Così, mentre i Buffoni sarebbero fattori correttivi a breve termine, voi sareste quelli cui è affidato il lungo termine?»

Hilvar espresse il concetto molto meglio di quanto non lo avrebbe saputo fare Alvin stesso. Tuttavia non era esattamente quello che lui aveva in mente. «Io credo che la vera ragione sia ancora più complessa» disse. «Si direbbe che, quando fu fondata Diaspar, esistesse un conflitto di opinioni tra quelli che volevano isolarla completamente dal mondo e coloro che volevano mantenere qualche contatto. Prevalse la prima fazione, ma gli altri non si lasciarono abbattere. Uno dei loro capi doveva essere Yarlan Zey, ma certo non era abbastanza potente per imporsi. Fece quel che poté: salvò la sotterranea per Lys e si assicurò che, a lunghi intervalli, uscisse dalla Sala della Creazione qualcuno che non conoscesse i timori dei concittadini. Infatti, vorrei sapere…» Alvin tacque all’improvviso e fissò lo sguardo nel vuoto.

«A cosa stai pensando?»

«Mi è venuta in mente una cosa… Sì, forse io sono Yarlan Zey. È possibilissimo. Può darsi che lui abbia conservato nelle Banche Memoria la sua personalità, nella speranza di riuscire a scuotere Diaspar prima o poi. Devo scoprire cosa è accaduto agli altri Unici…»
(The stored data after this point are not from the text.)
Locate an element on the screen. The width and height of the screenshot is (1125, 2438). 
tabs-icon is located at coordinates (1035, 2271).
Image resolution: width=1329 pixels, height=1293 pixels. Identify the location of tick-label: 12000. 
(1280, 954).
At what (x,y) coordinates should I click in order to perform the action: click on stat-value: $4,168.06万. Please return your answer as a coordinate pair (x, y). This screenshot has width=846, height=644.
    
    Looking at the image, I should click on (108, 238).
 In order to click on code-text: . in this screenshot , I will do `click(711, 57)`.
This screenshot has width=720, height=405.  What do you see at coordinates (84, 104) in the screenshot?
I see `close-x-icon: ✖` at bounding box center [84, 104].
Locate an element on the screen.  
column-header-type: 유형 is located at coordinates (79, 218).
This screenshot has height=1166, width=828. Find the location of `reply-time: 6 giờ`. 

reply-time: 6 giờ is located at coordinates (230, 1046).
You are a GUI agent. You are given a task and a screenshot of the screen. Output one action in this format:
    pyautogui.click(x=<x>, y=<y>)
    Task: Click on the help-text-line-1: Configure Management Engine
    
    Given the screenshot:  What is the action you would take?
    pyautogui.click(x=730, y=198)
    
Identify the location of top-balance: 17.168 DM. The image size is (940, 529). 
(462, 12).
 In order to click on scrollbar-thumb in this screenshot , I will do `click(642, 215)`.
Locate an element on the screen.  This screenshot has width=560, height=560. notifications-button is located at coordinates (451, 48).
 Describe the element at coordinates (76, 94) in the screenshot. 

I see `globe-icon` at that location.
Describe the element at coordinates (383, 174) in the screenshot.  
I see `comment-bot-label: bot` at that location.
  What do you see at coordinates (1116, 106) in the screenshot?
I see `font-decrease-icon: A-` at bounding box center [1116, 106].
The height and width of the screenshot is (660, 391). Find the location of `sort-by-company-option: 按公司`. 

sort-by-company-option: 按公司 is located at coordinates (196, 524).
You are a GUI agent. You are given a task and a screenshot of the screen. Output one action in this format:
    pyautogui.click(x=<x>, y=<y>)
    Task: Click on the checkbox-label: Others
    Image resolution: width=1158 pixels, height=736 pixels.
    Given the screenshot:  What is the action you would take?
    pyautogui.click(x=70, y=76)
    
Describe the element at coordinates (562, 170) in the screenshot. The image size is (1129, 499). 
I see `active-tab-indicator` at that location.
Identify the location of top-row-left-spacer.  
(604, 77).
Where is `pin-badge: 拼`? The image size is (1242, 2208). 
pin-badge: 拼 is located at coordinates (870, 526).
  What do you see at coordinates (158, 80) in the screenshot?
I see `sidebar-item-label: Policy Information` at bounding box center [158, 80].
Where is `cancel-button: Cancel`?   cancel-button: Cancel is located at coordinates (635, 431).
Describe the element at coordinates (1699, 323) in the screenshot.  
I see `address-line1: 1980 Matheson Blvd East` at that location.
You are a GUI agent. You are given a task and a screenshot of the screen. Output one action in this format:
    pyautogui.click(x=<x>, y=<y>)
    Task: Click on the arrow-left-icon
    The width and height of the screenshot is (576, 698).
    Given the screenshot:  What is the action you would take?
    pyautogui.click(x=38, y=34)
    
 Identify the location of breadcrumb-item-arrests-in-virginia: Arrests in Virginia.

«E Yarlan Zey, o chi per lui, ha istruito anche il Computer Centrale perché desse particolare assistenza a questi Unici» completò Hilvar, seguendo il filo del ragionamento.

«Esatto. L’ironia è che avrei potuto ottenere tutte le informazioni dal Computer Centrale stesso, senza dovermi servire del povero Khedron. Mi avrebbe detto molto più di quanto avesse mai detto a lui. Comunque devo ammettere che Khedron mi ha fatto risparmiare parecchio tempo, e mi ha insegnato cose che da solo non sarei mai riuscito a scoprire.»

«A me sembra che la tua teoria spieghi tutti i fattori conosciuti» disse Hilvar. «Resta però sempre il problema principale, lo scopo fondamentale di Diaspar, cioè. Perché il tuo popolo cercava di far finta che il resto del mondo non esistesse? Questa è la domanda alla quale vorrei rispondere.»